10/6/21  The debate on whether to bury power lines continues to gain attention. Proponents say burying lines protects them from weather-related damage while opponents counter that the cost is too prohibitive, and that it would be a regulatory nightmare to get all the needed approvals. 

Burying power lines has to be done on a case-by-case assessment. Places prone to flooding are not ideal, and accessing buried lines for repair are more costly than fixing above ground lines. Either way, a lot is at stake: to pay up front to go underground, or to have to suffer later when there are more crippling power outages.

The sentiment following major powers outages may be strongly for burying the cables, but seldom does it result in action ... until a company decides that it has no other choice. Pacific Gas & Electric, which has had horrendous problems from firestorms, announced in July that it plans to bury 10,000 miles of its power lines (about 10% of its total grid) at a projected cost of about $20 billion. 

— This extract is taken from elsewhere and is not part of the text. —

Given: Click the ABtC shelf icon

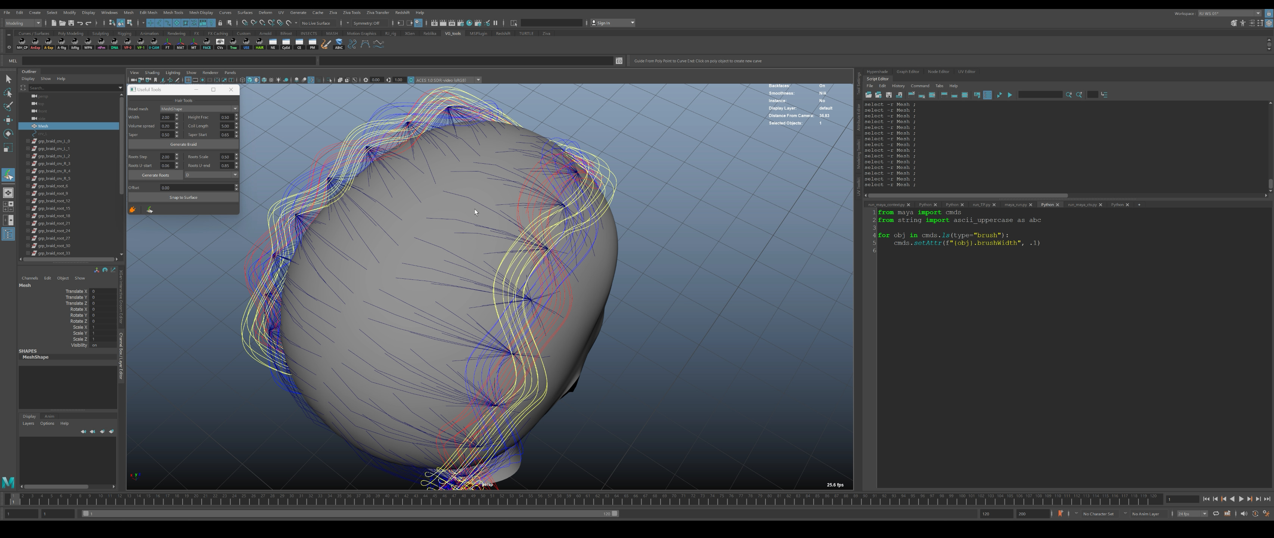Looking at the screenshot, I should click(339, 44).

Per a report from the Institute for Energy Research, PG&E has more than eight million trees near the company’s power lines. PG&E plans to spend $1.4 billion this year to trim over a million trees and remove more than 300,000 of them. The company was scheduled to lay 70 miles of power lines underground this year, so 10,000 miles would be a mammoth task.

The timeline for laying the underground cable is projected at two years. PG&E's 16 million California customers, which already pay some of the highest electricity rates in the U.S., will likely will see their monthly bills go up. When this project is completed, it promises to be one of the largest case studies ever done.